<<<<

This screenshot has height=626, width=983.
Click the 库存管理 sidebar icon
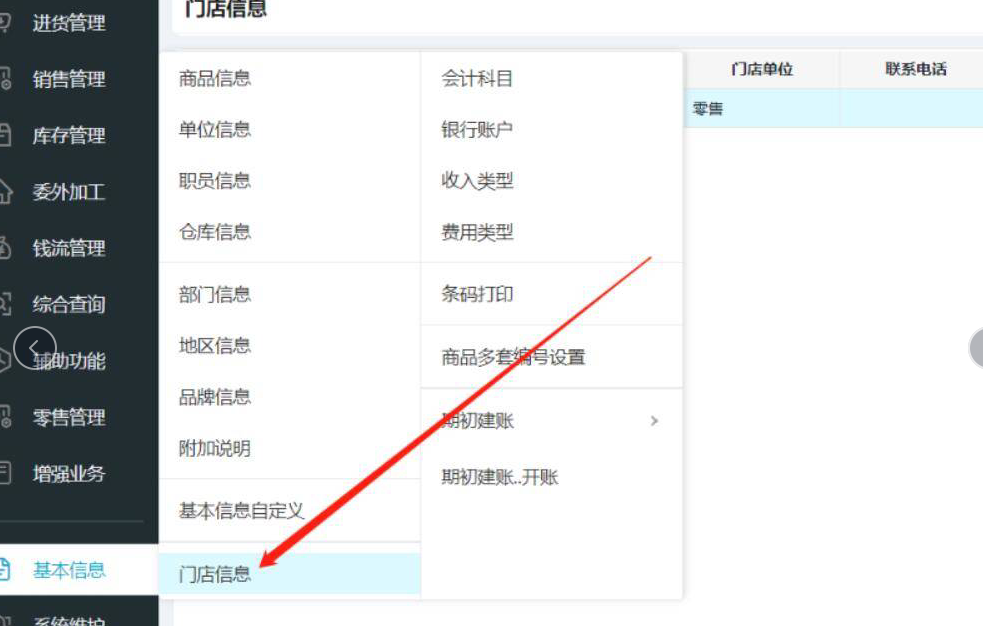tap(5, 135)
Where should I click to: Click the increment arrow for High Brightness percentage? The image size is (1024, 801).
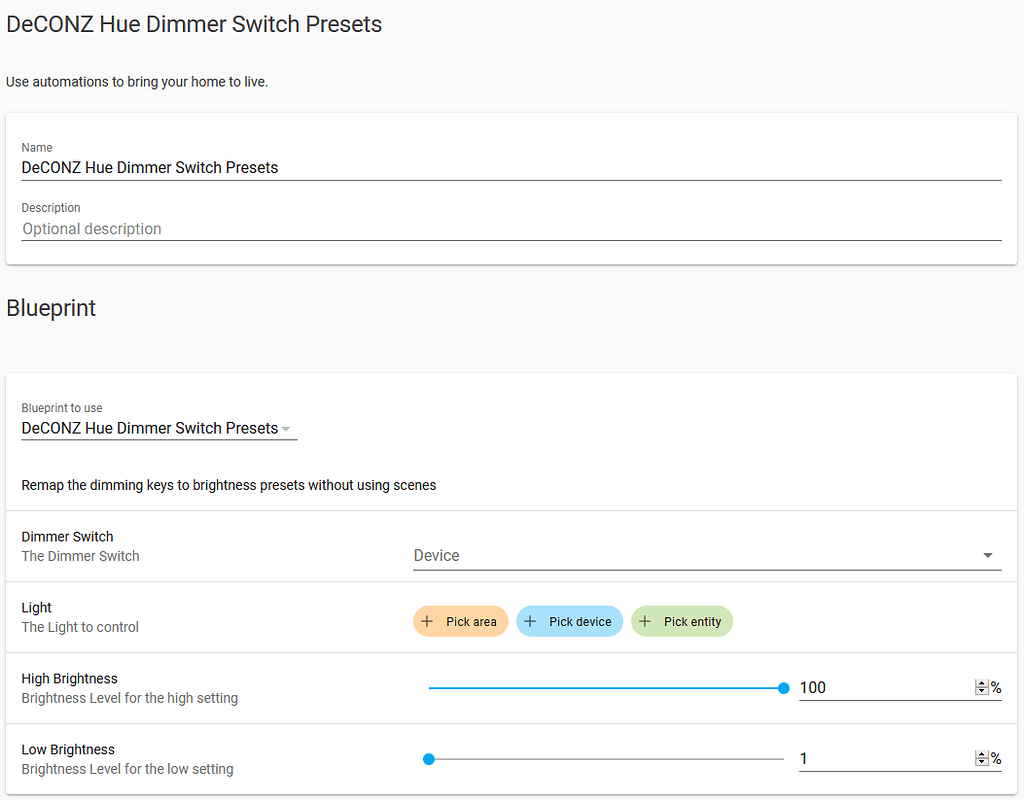981,683
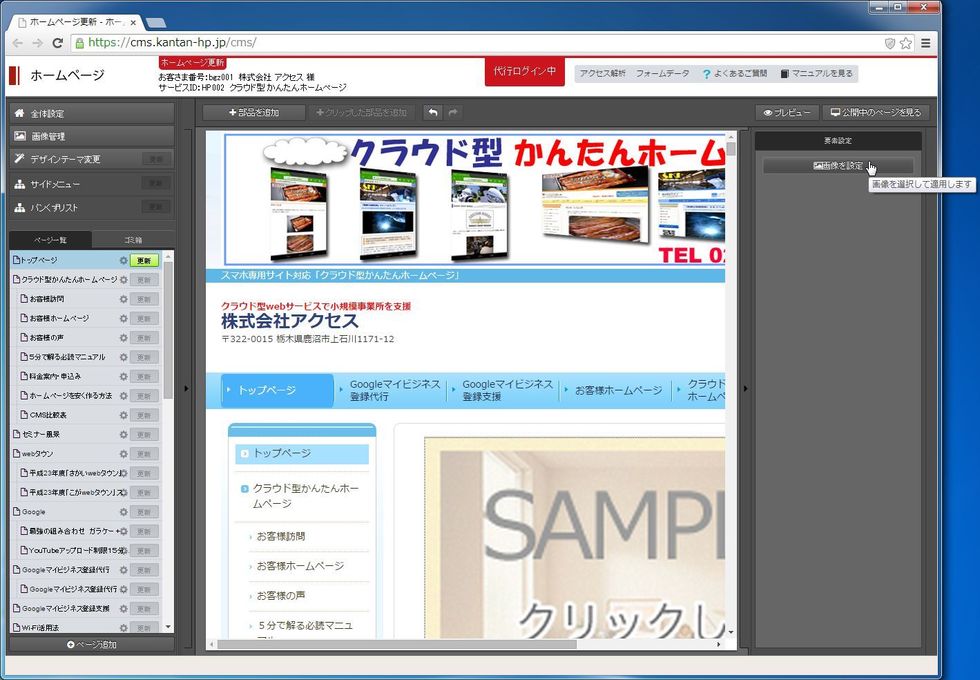Click 部品を追加 to add a part
The image size is (980, 680).
click(254, 113)
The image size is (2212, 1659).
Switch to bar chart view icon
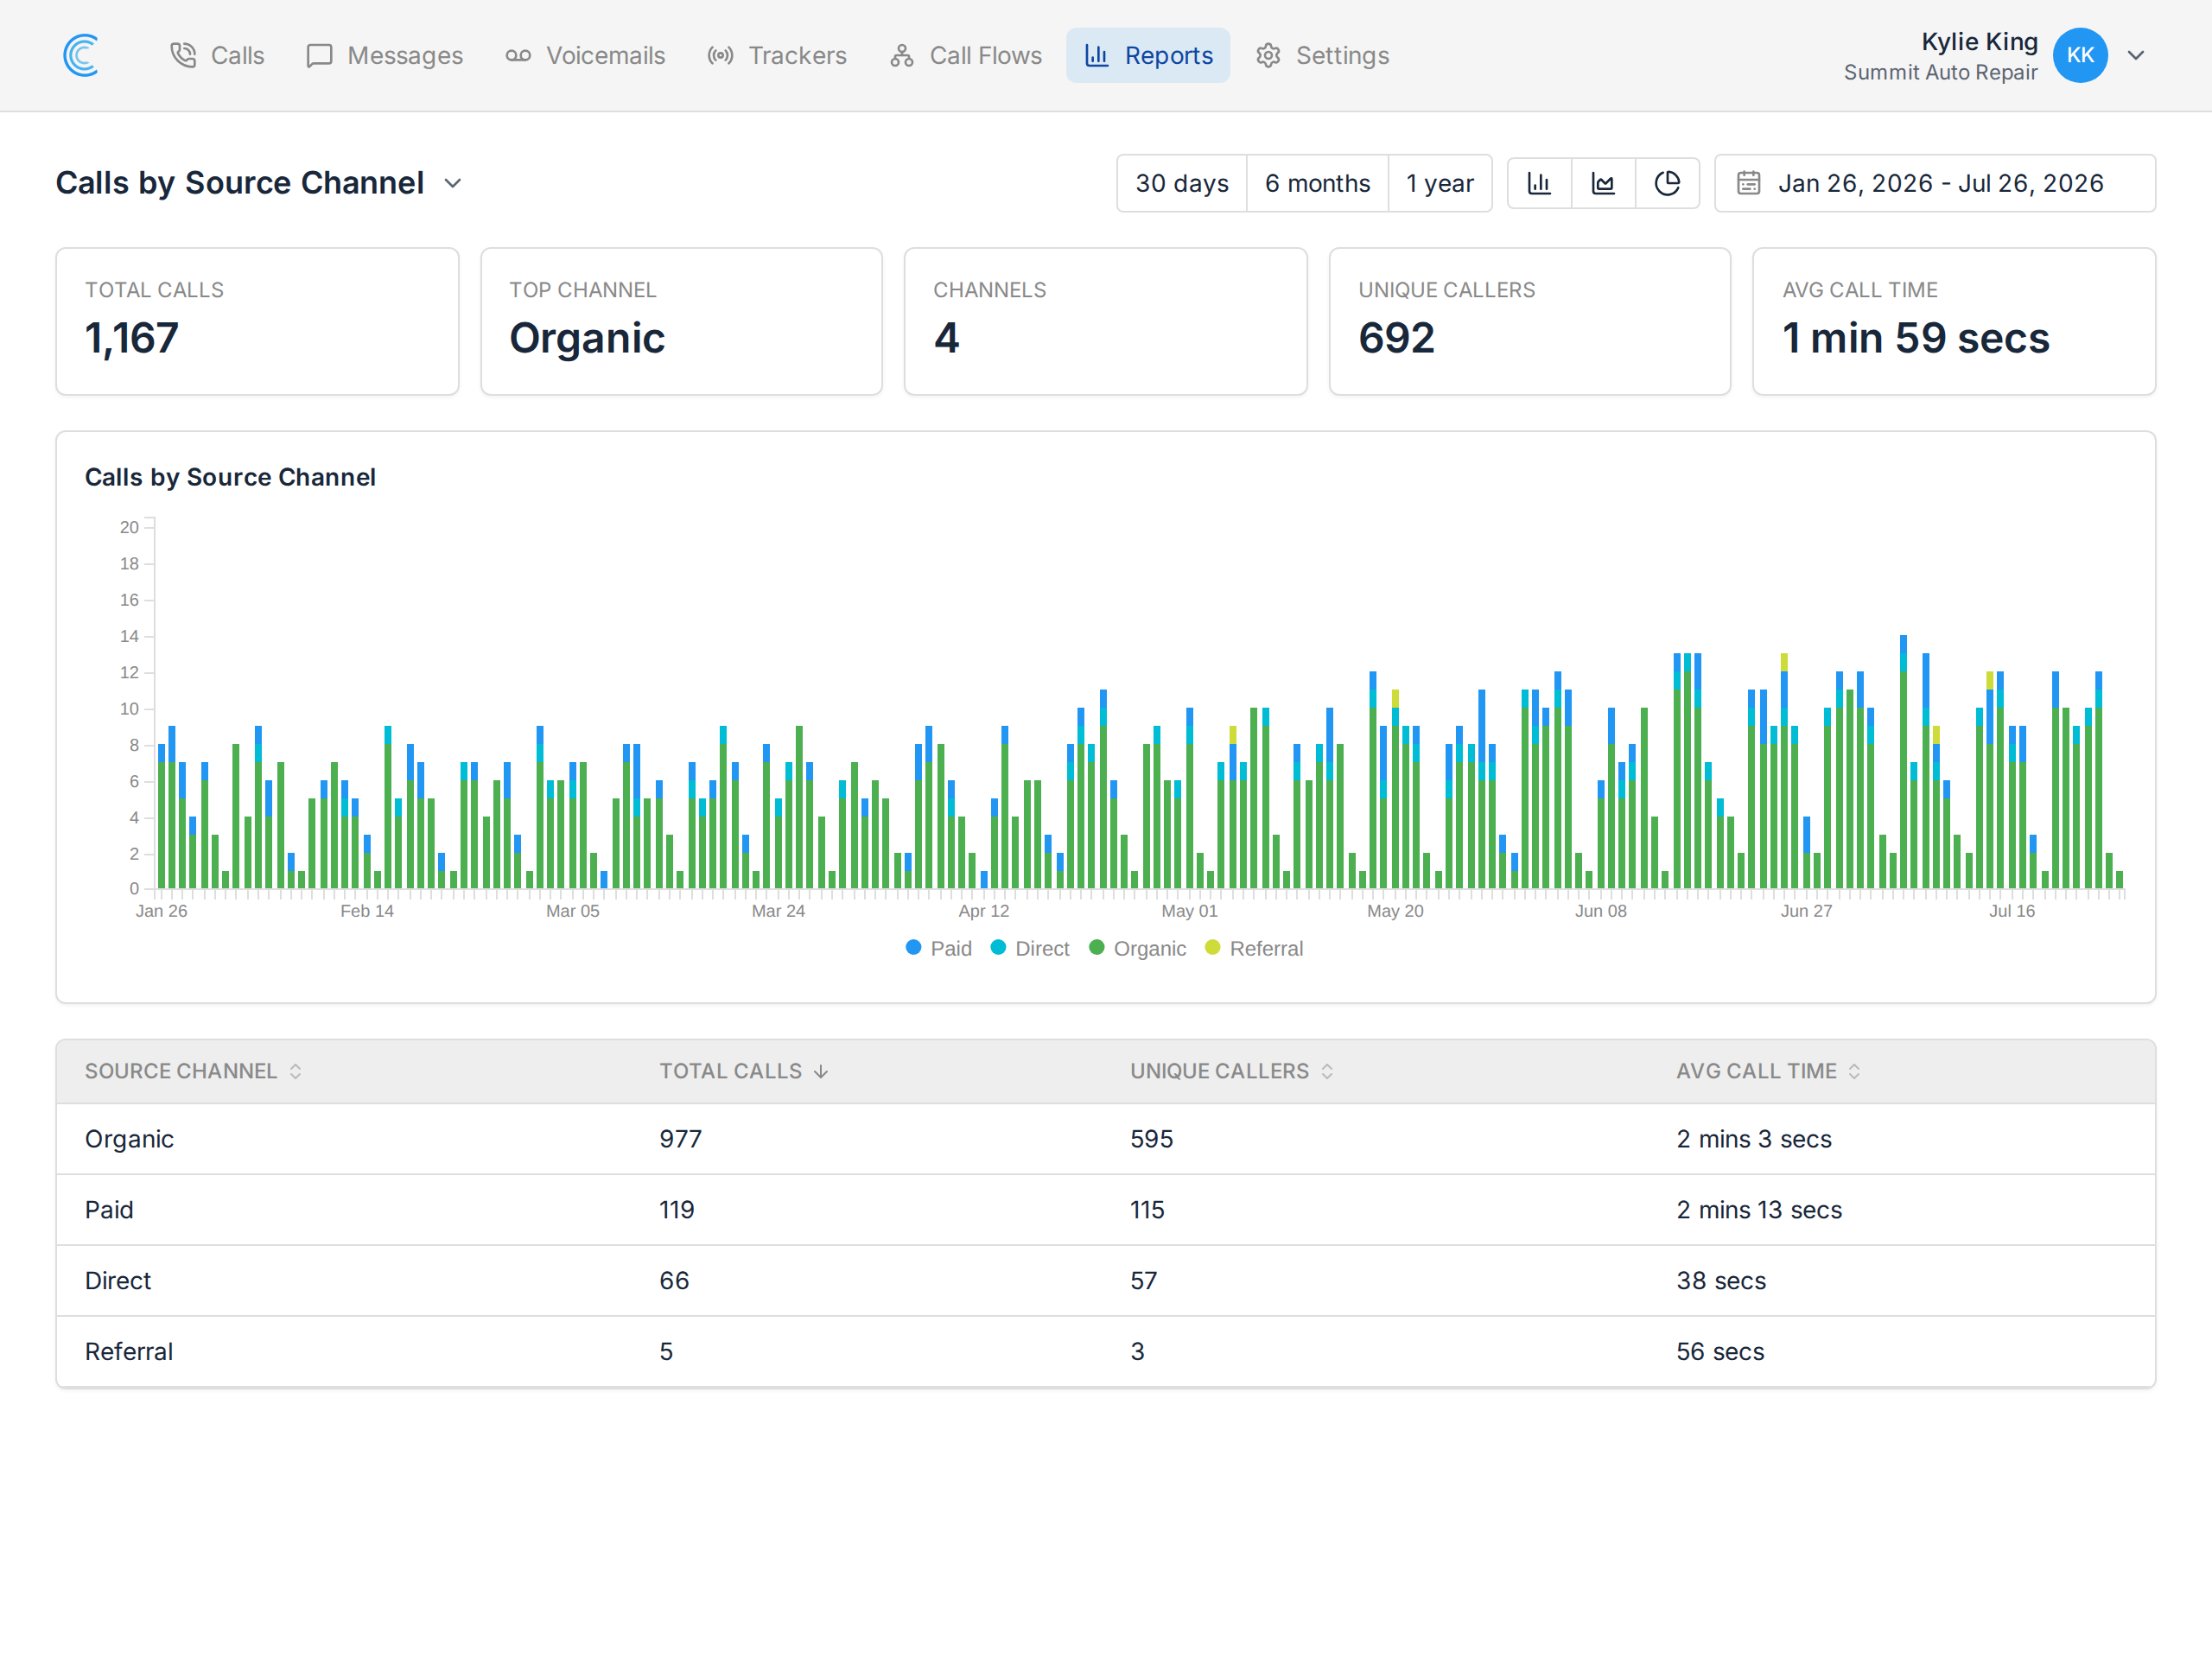coord(1539,183)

>>>>

● **WORK TO COMPLETE**
Leave the pictures behind and transcribe every record above exactly.

● **TASK SOLUTION**
This screenshot has height=626, width=983.
Click the 库存管理 sidebar icon
tap(5, 135)
Where should I click to: Click the increment arrow for High Brightness percentage? The image size is (1024, 801).
981,683
Click 部品を追加 to add a part
The image size is (980, 680).
click(254, 113)
The image size is (2212, 1659).
Switch to bar chart view icon
coord(1539,183)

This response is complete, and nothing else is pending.